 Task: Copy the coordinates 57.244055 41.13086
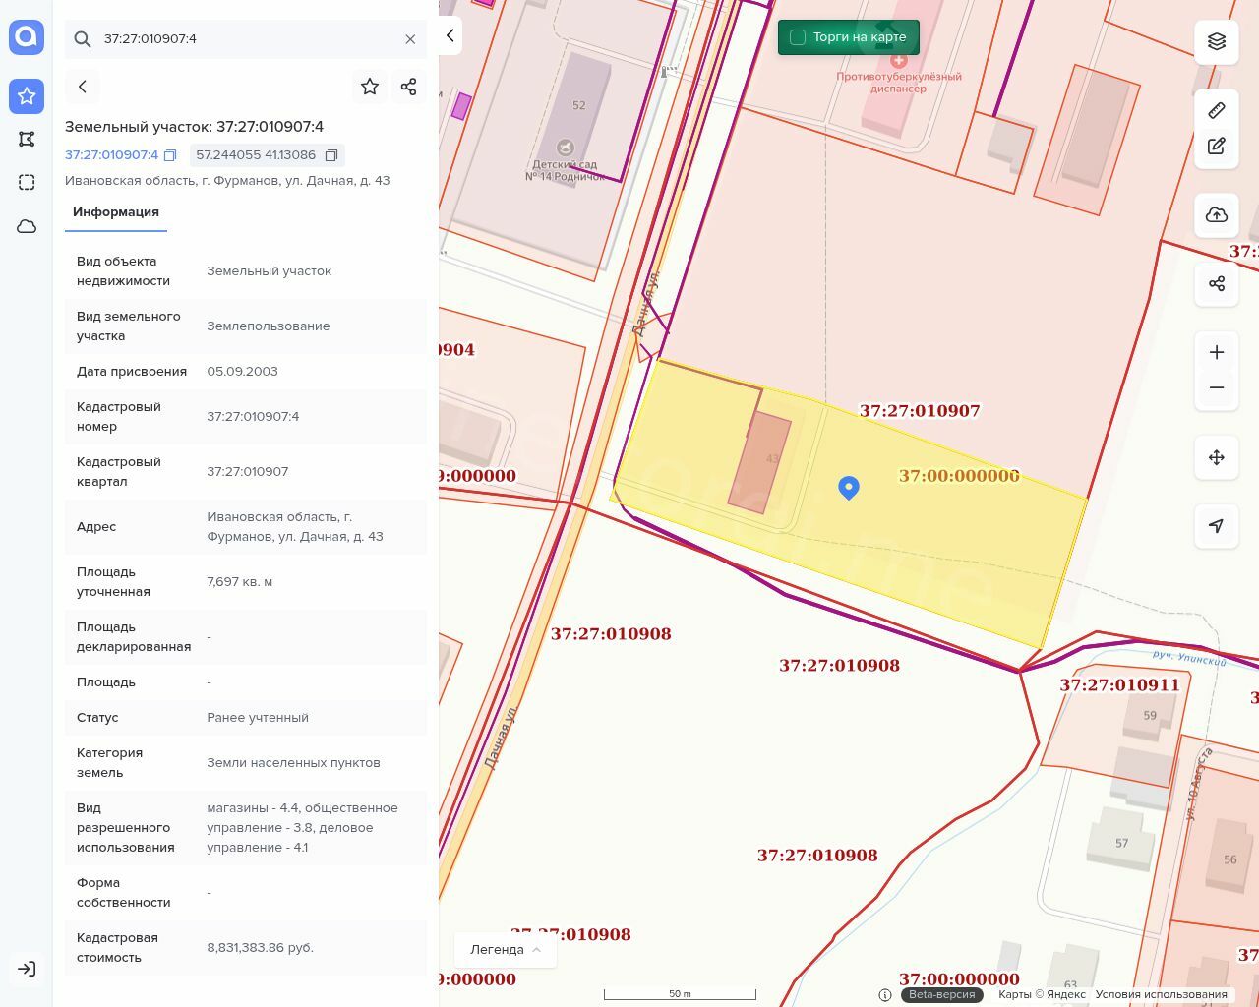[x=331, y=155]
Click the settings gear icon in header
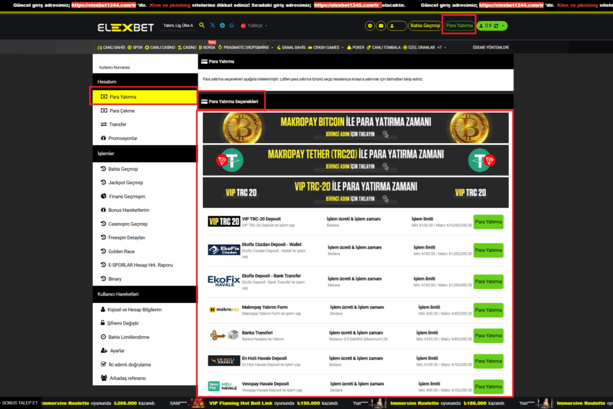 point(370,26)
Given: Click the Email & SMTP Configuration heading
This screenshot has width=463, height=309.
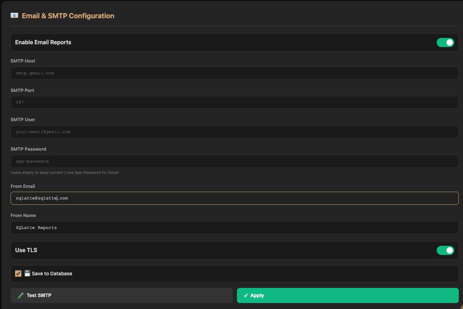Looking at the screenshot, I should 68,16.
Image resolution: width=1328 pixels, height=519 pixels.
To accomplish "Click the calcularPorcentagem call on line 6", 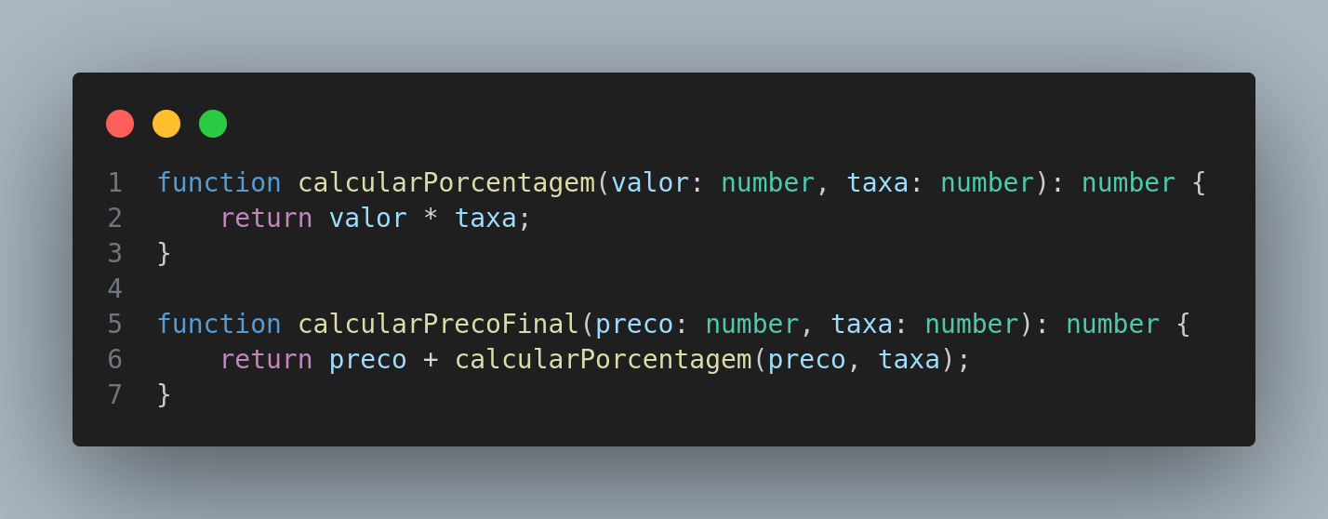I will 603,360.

───

_Exercise aim_
Count the lines in the items above that contain the string "width", with case counting, and give only the number.

_Output for this task_
2